I write this on the train, as I travel to a session with Mistress Elita, my first meeting with her for five weeks, though it feels longer. It’s not going to be a normal session and, as they say in the deep South of the USA, “I’m as nervous as a long-tailed cat in a room full of rocking chairs.”
(You may not have known that was the full expression!)
Firstly: the session will be in a BDSM space I’ve never seen.
Secondly: I’m going to be blindfolded in this space I’ve never seen and the resultant lack of any sense of place is going to be disorienting and frightening.
But the third “not normal” aspect of this session is the most disturbing of all: most of the session is not actually going to be with Elita but with a friend of hers, a fellow dominatrix whom I have never met.
I wrote a fantasy over a year ago that put me into a similar situation and I was thrilled by the idea of it; immobile and blindfolded at the mercy of an unknown, unseen Mistress, in an unfamiliar, unseen place. The scene pressed many kinky buttons for me; the fear of the unknown; the non-consensual ‘kidnap’ undertones; the idea of trying to form a connection with someone I could only hear and feel.
Yet as the meeting approaches I find my fear is only partly for the situation I will be in and the extreme sensations that could be involved. In fact, I’m wondering if a different fantasy, one I wrote relatively recently, might be more pertinent. In this a male submissive is taken to a sex party by his Mistress where she shows him off to her fellow Domina’s and they prod and feel him before setting him up to be whipped in front of them. His fear seems to arise not so much from the pain itself but from the desire not to let his Mistress down in the company of her peers. That is how I feel right now.
Though I asked for this scene, I feel that my status in it is that of “Elita’s submissive” and, consequentially, I feel a strong need for her to be proud of me. The flip side of this is that I fear failing her in some way. This fear of failure is a hard thing to admit to myself, kick-arse, alpha male that I outwardly try to be. To take ideas from yet another earlier post, I feel my inner “child” exerting itself, seeking out the praise of Elita’s strong inner “parent.” I felt this parent/child interaction most strongly in our last session, as she comforted me after I broke down and cried into her shoulder.

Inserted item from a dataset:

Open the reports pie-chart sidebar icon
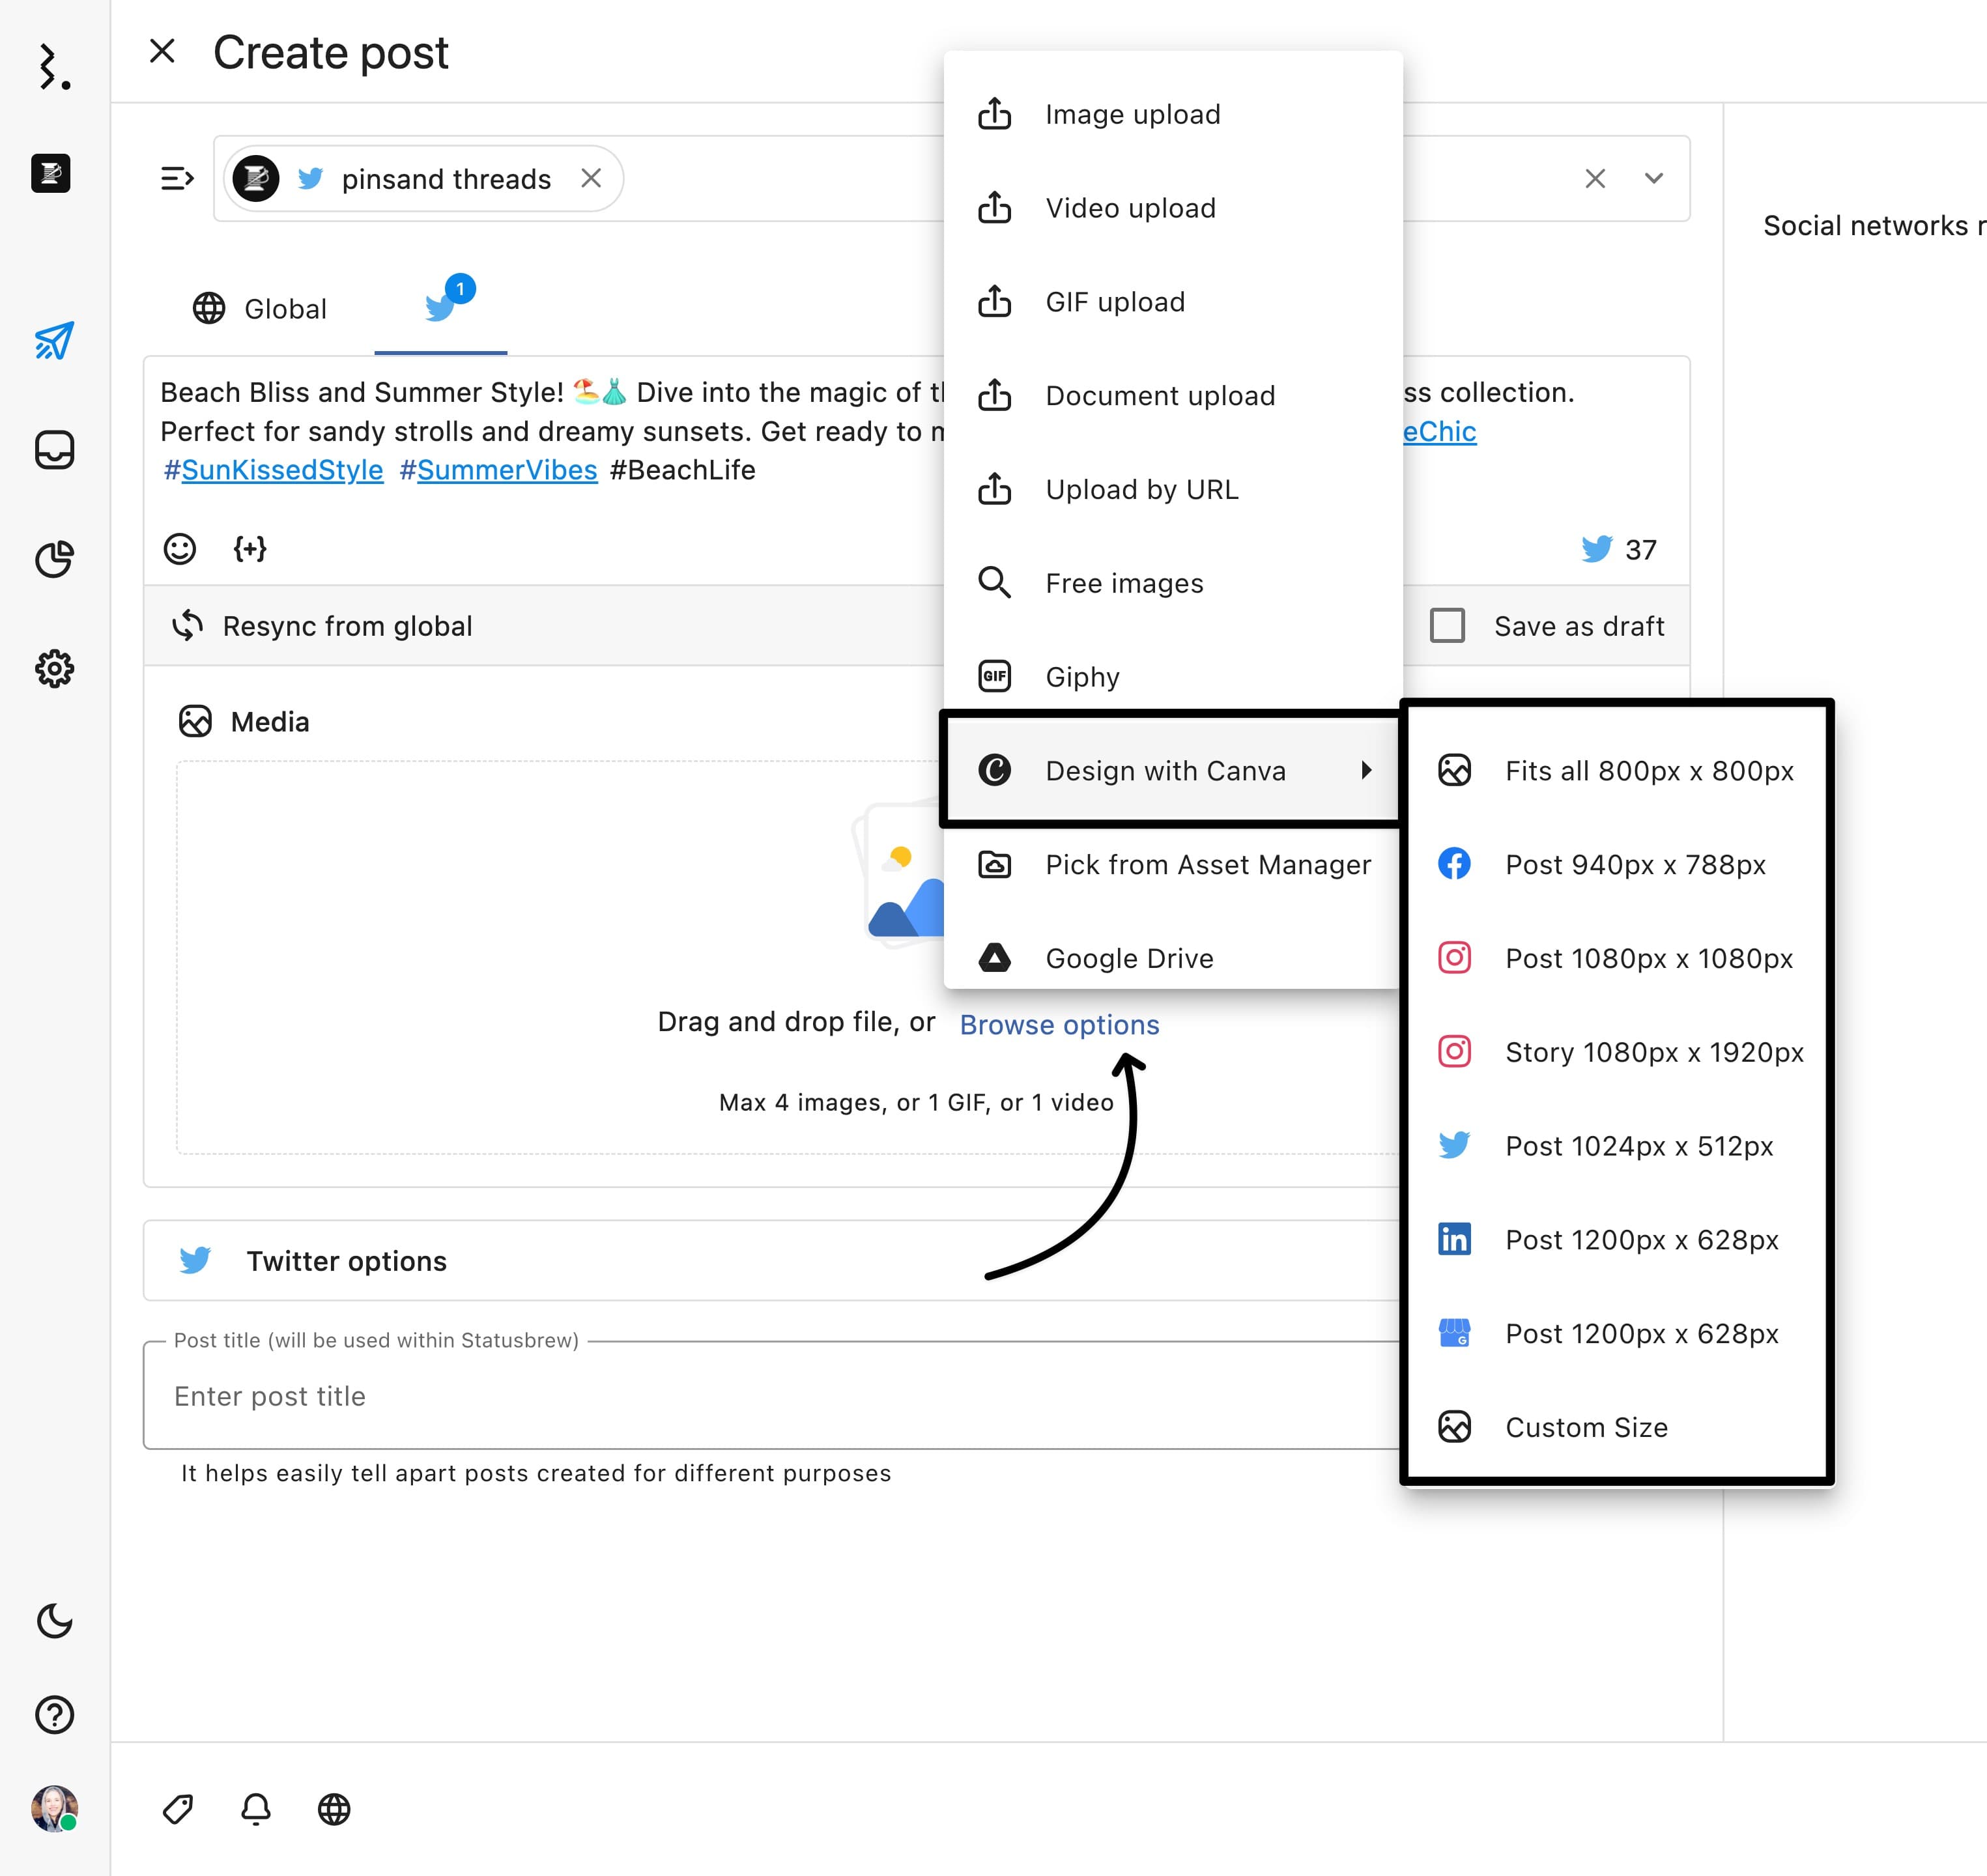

“He/she can take a lot” is the most meaningless phrase in BDSM. Elita tells me I can take a lot, and may well have told her friend the same thing, but what she probably means is “in comparison with many of my other submissives.” I know that my personal “a lot” is nothing alongside the “a lot” of men in many Femdom BDSM videos I’ve seen on the internet. So, what does “a lot” mean to this other Mistress? I could find myself way over my limits while she’s just getting started.
And that is frightening.
It’s frightening for the potential pain and suffering to which I might be exposed.
But, more than that, it’s frightening because I know I won’t want to let my Mistress down.
And who knows what kind of trouble that thought process might get me into?